A while back a person posted this question on this site. I played with it for a while until I found (in my opinion) some pretty nice examples. A couple of minutes after I posted my solution the OP deleted the post, so I decided to ask-and-answer the question myself to share the examples.
Questions:
(a) A function with exactly two horizontal asymptotes and exactly two vertical asymptotes, but is defined everywhere else on $\mathbb{R}$.
(b) A continuous function on $\mathbb{R}$ with $f(2)=−3$, $f(−3)=2$, and whose graph has no -intercept.
(c) An everywhere continuous odd function on $\mathbb{R}$ which achieves its absolute maximum value at exactly two points.

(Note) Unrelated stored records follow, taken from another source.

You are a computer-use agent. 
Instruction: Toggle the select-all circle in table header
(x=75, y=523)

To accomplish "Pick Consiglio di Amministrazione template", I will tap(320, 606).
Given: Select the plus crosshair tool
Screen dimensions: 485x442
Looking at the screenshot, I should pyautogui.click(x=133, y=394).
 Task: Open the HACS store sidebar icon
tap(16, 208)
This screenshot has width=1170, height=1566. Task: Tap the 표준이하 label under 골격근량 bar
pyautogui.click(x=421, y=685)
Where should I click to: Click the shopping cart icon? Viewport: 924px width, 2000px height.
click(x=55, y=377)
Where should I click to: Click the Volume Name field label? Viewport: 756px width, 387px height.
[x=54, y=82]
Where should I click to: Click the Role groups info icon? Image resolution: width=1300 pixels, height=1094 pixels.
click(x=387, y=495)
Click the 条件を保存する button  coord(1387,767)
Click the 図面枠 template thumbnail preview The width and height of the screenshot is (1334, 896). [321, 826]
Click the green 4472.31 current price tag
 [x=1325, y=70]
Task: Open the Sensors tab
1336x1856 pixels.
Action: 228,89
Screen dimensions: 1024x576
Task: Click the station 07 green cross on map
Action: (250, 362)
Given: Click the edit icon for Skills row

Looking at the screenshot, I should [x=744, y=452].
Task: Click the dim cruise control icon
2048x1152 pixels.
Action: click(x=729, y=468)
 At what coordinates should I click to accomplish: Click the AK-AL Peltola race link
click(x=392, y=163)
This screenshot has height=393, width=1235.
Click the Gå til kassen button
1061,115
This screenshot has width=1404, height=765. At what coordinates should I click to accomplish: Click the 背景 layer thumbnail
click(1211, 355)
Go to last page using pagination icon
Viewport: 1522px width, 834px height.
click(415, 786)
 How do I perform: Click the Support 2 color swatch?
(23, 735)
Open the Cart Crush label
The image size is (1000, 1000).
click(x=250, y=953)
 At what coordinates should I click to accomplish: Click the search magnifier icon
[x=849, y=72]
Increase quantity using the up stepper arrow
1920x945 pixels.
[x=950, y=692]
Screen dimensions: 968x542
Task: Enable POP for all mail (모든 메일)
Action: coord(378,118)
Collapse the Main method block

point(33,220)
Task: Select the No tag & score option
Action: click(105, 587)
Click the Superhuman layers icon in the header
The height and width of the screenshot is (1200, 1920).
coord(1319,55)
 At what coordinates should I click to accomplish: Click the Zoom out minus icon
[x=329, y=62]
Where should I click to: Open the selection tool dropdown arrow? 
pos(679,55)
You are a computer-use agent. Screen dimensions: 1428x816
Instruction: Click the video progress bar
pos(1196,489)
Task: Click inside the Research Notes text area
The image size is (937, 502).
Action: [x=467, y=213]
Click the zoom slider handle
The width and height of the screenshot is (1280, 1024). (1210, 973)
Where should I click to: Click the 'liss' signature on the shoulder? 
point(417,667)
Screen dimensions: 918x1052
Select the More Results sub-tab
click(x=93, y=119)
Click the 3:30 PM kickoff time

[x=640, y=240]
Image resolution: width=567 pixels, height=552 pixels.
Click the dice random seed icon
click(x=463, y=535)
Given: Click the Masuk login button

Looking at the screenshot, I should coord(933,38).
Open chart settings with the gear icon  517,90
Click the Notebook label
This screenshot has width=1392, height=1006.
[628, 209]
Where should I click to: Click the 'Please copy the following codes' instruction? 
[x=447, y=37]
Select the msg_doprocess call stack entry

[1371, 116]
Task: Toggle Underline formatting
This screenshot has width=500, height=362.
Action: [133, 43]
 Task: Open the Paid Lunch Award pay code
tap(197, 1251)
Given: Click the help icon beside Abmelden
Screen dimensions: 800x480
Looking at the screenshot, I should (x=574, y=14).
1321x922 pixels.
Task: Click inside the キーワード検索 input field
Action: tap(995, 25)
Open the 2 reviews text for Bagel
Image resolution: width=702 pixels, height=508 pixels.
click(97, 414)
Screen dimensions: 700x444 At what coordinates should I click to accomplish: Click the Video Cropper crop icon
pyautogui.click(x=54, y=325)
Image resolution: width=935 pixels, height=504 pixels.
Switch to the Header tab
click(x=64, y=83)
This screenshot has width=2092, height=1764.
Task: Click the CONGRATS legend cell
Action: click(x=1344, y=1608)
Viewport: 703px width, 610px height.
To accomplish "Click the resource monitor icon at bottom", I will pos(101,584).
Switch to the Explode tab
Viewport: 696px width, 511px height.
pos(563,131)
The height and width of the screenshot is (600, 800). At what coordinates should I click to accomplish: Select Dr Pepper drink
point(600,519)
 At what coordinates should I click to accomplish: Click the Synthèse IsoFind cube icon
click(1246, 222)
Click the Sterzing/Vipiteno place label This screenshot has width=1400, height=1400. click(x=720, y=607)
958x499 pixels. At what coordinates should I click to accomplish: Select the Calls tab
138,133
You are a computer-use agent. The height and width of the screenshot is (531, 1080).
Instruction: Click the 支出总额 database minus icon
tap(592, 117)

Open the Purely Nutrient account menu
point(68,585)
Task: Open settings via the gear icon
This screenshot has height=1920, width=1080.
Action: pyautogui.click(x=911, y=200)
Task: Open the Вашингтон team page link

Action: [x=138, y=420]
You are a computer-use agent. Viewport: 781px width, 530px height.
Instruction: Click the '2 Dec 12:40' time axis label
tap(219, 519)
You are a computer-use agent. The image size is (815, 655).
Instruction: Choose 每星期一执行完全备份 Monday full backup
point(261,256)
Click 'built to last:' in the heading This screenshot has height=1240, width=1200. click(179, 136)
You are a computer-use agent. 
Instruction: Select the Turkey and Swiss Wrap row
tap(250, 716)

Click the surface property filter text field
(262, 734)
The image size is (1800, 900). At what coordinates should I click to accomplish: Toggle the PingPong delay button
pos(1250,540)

a) A function that works is $$ \frac{1}{x(x-1)} +\arctan(x) $$ since the first part gives you the vertical asymptotes and the $\arctan(x)$ part gives you the horizontal ones.
b) It's impossible. Notice that at $x = -3$ you are above the $x$-axis (at a height of $2$) and that at $x=2$ you are below the $x$-axis (at a height of $-3$). If the function is continuous you should be able to draw its graph without lifting your pencil. So can you draw a line from above the $x$-axis to below the $x$-axis without lifting your pencil and without crossing the $x$-axis?
Bolzano's theorem (or the stronger Intermediate value theorem) proves the impossibility of this.
c) An example that is continuous (and even differentiable) is $$ f(x) = \begin{cases} e^{2\pi+x} -1, & \text{for }\ x \le -2\pi\\ \sin(x), & \text{for }\ -2\pi<x < 2\pi\\ -e^{2\pi-x} +1, & \text{for }\ x \ge 2\pi\\ \end{cases} $$